If you take population size into account that is 6000% more fatal police shootings in the US compared to the UK.
Then you have to consider that it took the armed police 7 minutes to respond and kill the terrorists, that's an extraordinarily good response time by any measure.
Absolutely this. I've seen what happens when all police are habitually armed in the US - an endless stream of dubiously-justified shootings (particularly of black people and the mentally ill), and catastrophic consequences like Fergusson. No thanks, do not want. It's far too premature to let a tiny minority of nutcases bounce us into following that example.
Incidentally, it used to be that firearms were issued to ordinary cops on an ad-hoc basis. The reason we now have specialised firearms officers is that it turned out everyday cops were such terrible shots. The Stephen Waldorf case was a turning point, weirdly enough, apparently not because they shot the wrong guy, but because despite firing hundreds of rounds only a handful hit the (innocent) target and they failed to kill him.
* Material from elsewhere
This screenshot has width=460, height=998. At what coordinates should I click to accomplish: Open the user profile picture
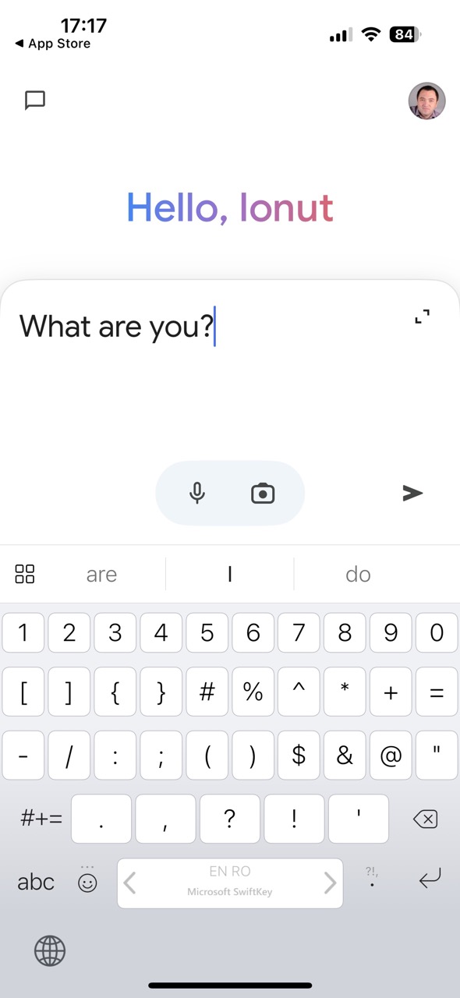point(426,101)
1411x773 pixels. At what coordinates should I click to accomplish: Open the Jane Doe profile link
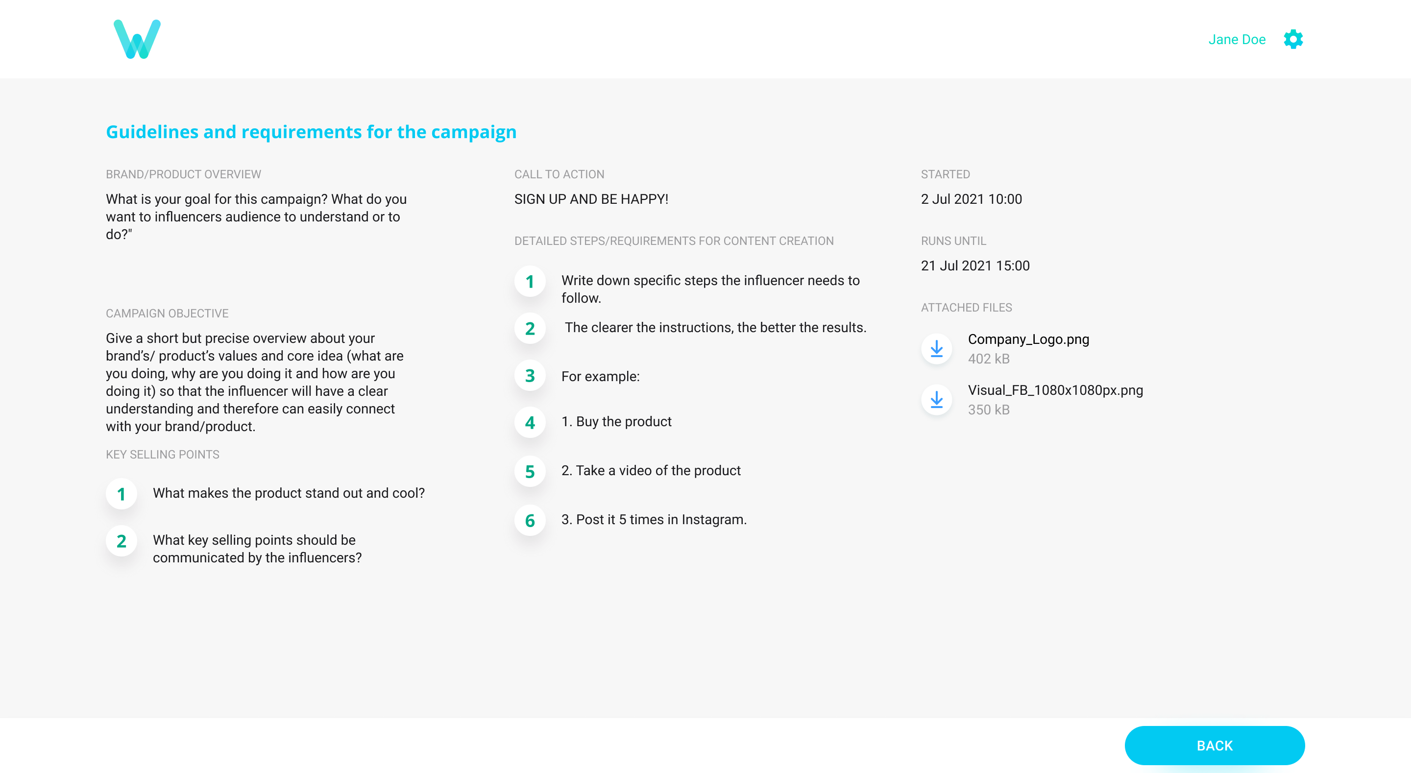point(1236,39)
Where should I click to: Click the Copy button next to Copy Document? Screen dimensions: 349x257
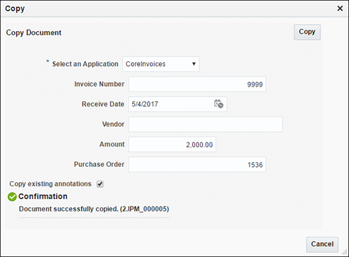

Maybe we could use more specialised firearms cops, especially outside London, but the system we currently have still seems the least-bad option, to me.
Also, I think the arguments over 'shoot to kill' policies are very confused, as people don't seem to know what they actually mean by that expression.
I do favour more restrictions on where motorised vehicles are allowed to go (more could be done to keep them away from areas crowded with pedestrians), but while that might help a tiny bit with terror attacks it's just something I'd like to see anyway.